Print each entry as it appears. Images stay out of the copy.

** Provided data follows **

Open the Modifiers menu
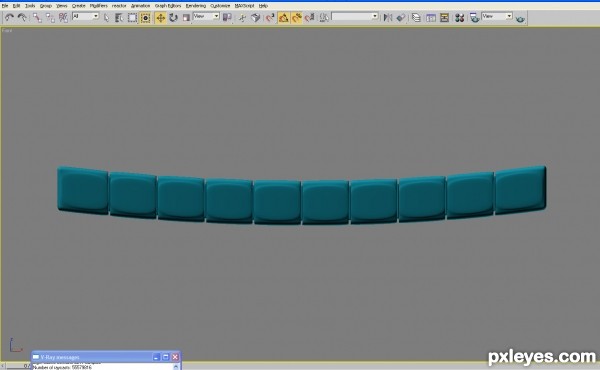(99, 6)
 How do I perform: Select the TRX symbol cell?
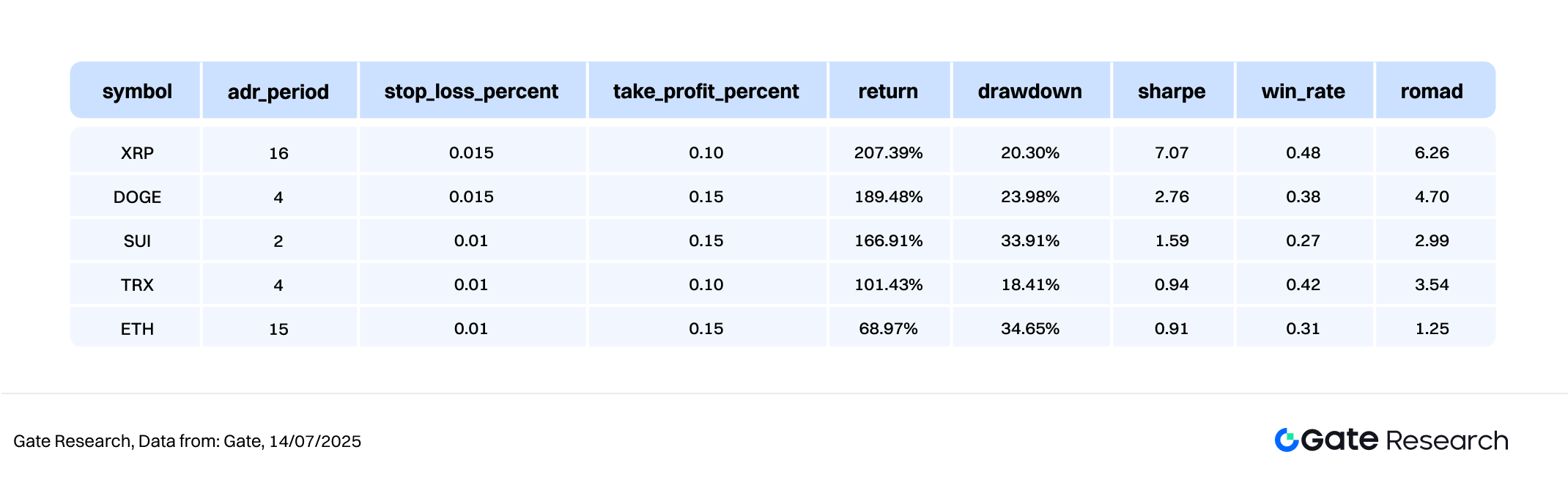(x=137, y=285)
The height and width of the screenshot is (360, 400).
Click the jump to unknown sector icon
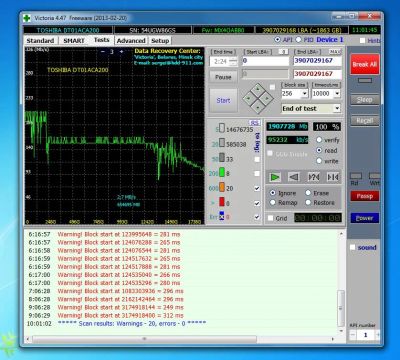point(314,177)
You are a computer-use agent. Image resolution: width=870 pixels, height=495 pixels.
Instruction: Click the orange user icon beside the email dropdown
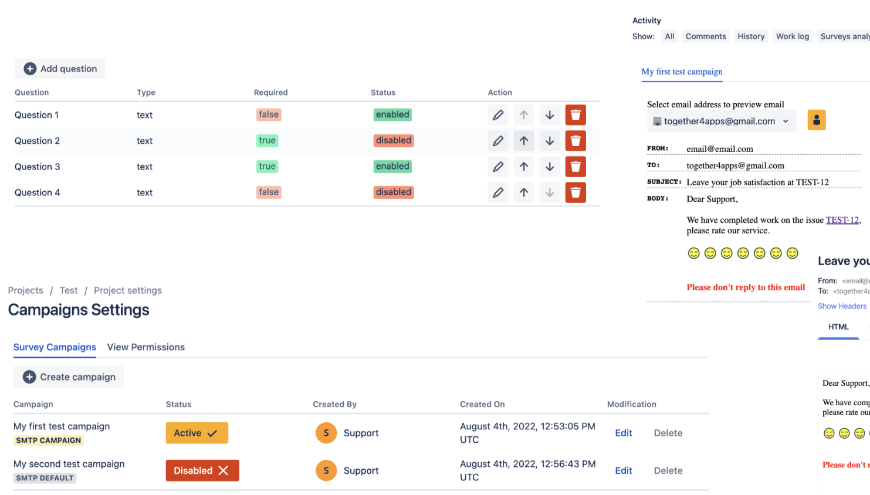(817, 121)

** End of Provided data **

▶ **Response to the exercise**
Open the Modifiers menu
(99, 6)
 How do I perform: Select the TRX symbol cell?
(x=137, y=285)
The height and width of the screenshot is (360, 400).
Click the jump to unknown sector icon
point(314,177)
You are a computer-use agent. Image resolution: width=870 pixels, height=495 pixels.
Instruction: Click the orange user icon beside the email dropdown
(817, 121)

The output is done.